QUOTED TEXT →

________________________________________

# Data Processing
We outline the data processing and validationg steps used in the `Frugal Flows` paper.

## Simulated Data
The create_sim_data.py script, located in the data directory, is a Python script designed to generate simulated data for both continuous and discrete treatments and outcomes. The generated data is confounded, meaning that the treatment and outcome variables are influenced by common causes.

### Main Features
* Confounded Data Generation: The script generates confounded data by creating a correlation matrix that defines the relationships between the variables. This matrix is used to generate samples from a multivariate Gaussian distribution, which are then transformed using the standard Gaussian univariate CDF to create the confounded data.
* Continuous and Discrete Treatments/Outcomes: The script supports the generation of both continuous and discrete treatments and outcomes. This is controlled by the TREATMENT_TYPE and OUTCOME_TYPE variables, which can be set to 'C' for continuous or 'D' for discrete.

________________________________________

EXCERPTED DATA →

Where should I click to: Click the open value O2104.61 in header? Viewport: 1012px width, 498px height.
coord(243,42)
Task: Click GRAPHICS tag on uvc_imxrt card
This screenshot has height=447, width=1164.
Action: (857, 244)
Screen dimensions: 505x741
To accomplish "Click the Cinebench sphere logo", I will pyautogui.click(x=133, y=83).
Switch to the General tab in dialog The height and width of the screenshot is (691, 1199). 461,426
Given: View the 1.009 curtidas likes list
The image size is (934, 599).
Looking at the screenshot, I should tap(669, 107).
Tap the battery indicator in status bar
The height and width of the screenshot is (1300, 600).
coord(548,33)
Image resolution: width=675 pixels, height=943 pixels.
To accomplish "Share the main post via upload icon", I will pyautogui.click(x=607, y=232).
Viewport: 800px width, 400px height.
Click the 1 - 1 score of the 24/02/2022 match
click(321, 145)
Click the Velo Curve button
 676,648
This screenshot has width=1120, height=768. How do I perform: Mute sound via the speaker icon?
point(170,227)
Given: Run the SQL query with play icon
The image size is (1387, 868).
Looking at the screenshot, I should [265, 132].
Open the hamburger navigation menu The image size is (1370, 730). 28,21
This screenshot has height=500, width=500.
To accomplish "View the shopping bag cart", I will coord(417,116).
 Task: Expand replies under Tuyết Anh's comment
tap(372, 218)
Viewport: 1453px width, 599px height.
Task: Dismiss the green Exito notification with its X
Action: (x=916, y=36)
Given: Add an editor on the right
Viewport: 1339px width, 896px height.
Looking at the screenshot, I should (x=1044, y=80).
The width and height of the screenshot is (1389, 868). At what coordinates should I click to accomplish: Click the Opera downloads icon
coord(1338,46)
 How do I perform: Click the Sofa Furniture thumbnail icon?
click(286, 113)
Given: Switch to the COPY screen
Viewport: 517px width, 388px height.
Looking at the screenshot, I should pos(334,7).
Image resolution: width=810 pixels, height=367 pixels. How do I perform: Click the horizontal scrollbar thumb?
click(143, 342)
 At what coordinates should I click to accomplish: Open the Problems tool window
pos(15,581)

________________________________________

TASKS AND EXERCISES →
a. Rewrite the Frugal Flows data processing text, starting with "## Simulated Data" and going on through "by common causes.", with "create_sim_data.py" changed to "generate_sim_data.py".
b. Continue the Frugal Flows data processing text from the point where it stops.

ANSWERS PER TASK →
a.
## Simulated Data
The generate_sim_data.py script, located in the data directory, is a Python script designed to generate simulated data for both continuous and discrete treatments and outcomes. The generated data is confounded, meaning that the treatment and outcome variables are influenced by common causes.

b.
* Flexible Data Generation: The script uses a variety of distributions (Bernoulli, Poisson, Gamma, and Normal) for the generation of the confounding variables. The weights for the propensity score and the outcome can be adjusted to control the influence of the confounding variables on the treatment and outcome.

### Usage
To use the create_sim_data.py script, simply run it from the command line after installing the `frugal_flows` package. The script will generate four datasets, each representing a different combination of treatment and outcome types (continuous/continuous, continuous/discrete, discrete/continuous, and discrete/discrete), and save them as CSV files in the current directory. The names of the output files are data_xcyc.csv, data_xcyd.csv, data_xdyc.csv, and data_xdyd.csv, respectively.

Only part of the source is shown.